Task % of module mark
Closed/in-person Exam (Centrally scheduled) 40
Essay/coursework 60

Module feedback

'Feedback’ at a university level can be understood as any part of the learning process which is designed to guide your progress through your degree programme. We aim to help you reflect on your own learning and help you feel more clear about your progress through clarifying what is expected of you in both formative and summative assessments. A comprehensive guide to feedback and to forms of feedback is available in the Guide to Assessment Standards, Marking and Feedback.

The School of PET aims to provide some form of feedback on all formative and summative assessments that are carried out during the degree programme. In general, feedback on any written work/assignments undertaken will be sufficient so as to indicate the nature of the changes needed in order to improve the work. The School will endeavour to return all exam feedback within the timescale set out in the University's Policy on Assessment Feedback Turnaround Time. The School would normally expect to adhere to the times given, however, it is possible that exceptional circumstances may delay feedback. The School will endeavour to keep such delays to a minimum. Please note that any marks released are subject to ratification by the Board of Examiners and Senate. Meetings at the start/end of each term provide you with an opportunity to discuss and reflect with your supervisor on your overall performance to date.

Statement of Feedback

Formative Feedback

  • Problem sheets will be provided and marked in tutorial workshops, and you will have the opportunity to discuss your progress with the course tutor.

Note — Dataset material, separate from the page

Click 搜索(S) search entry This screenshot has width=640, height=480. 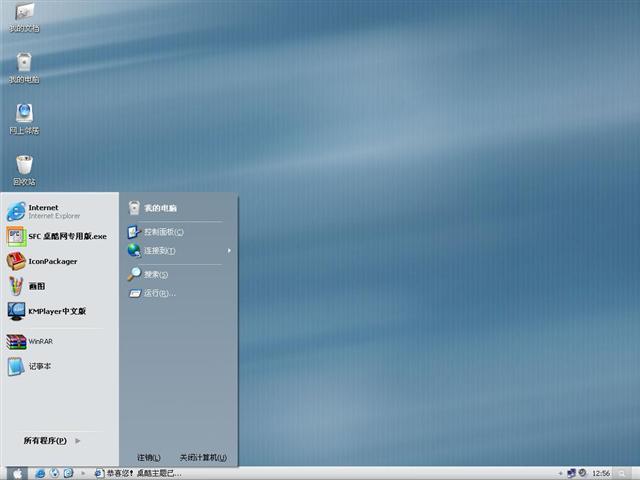coord(155,274)
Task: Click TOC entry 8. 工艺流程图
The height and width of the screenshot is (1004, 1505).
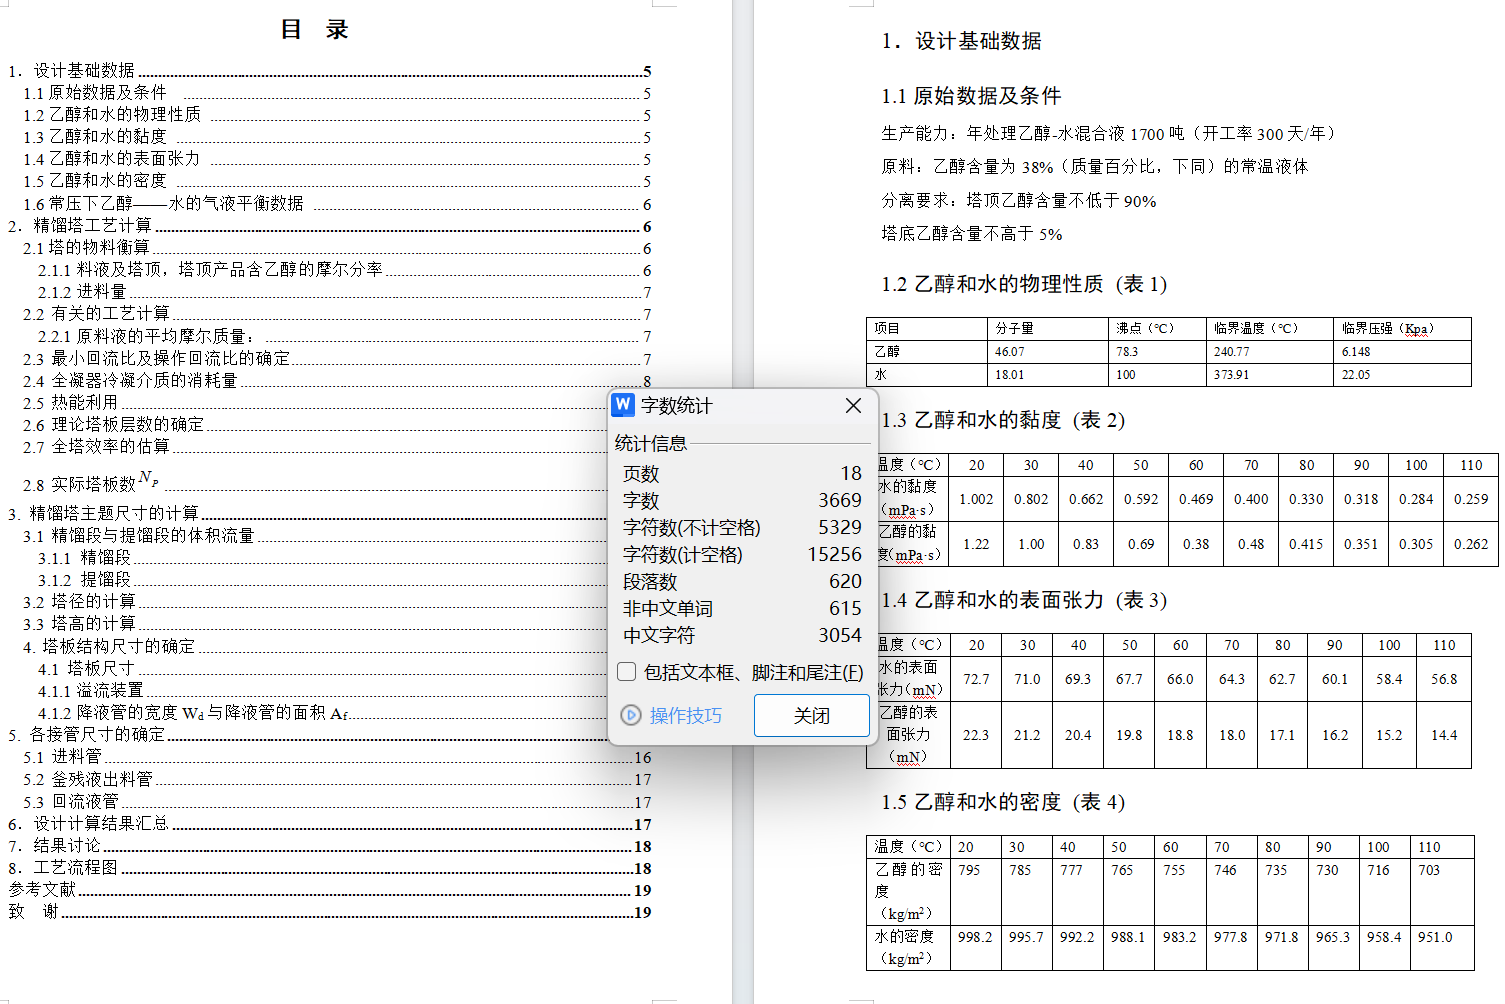Action: click(x=75, y=867)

  • Regular lab sessions will provide the opportunity to ask questions and receive verbal help and feedback about your progress in developing practical skills.

  • Questions can be asked at any time during the in-class sessions or be Email, and will be answered as soon as possible.

Summative Feedback

Individual feedback will be provided on your written assessment.

Indicative reading

"Digital Signal Processing: Concepts and Applications" by Bernard Mulgrew, Peter Grant and John Thompson Palgrave Macmillan, 2nd Edition, ISBN 0-333-96356-3.



The information on this page is indicative of the module that is currently on offer. The University constantly explores ways to enhance and improve its degree programmes and therefore reserves the right to make variations to the content and method of delivery of modules, and to discontinue modules, if such action is reasonably considered to be necessary. In some instances it may be appropriate for the University to notify and consult with affected students about module changes in accordance with the University's policy on the Approval of Modifications to Existing Taught Programmes of Study.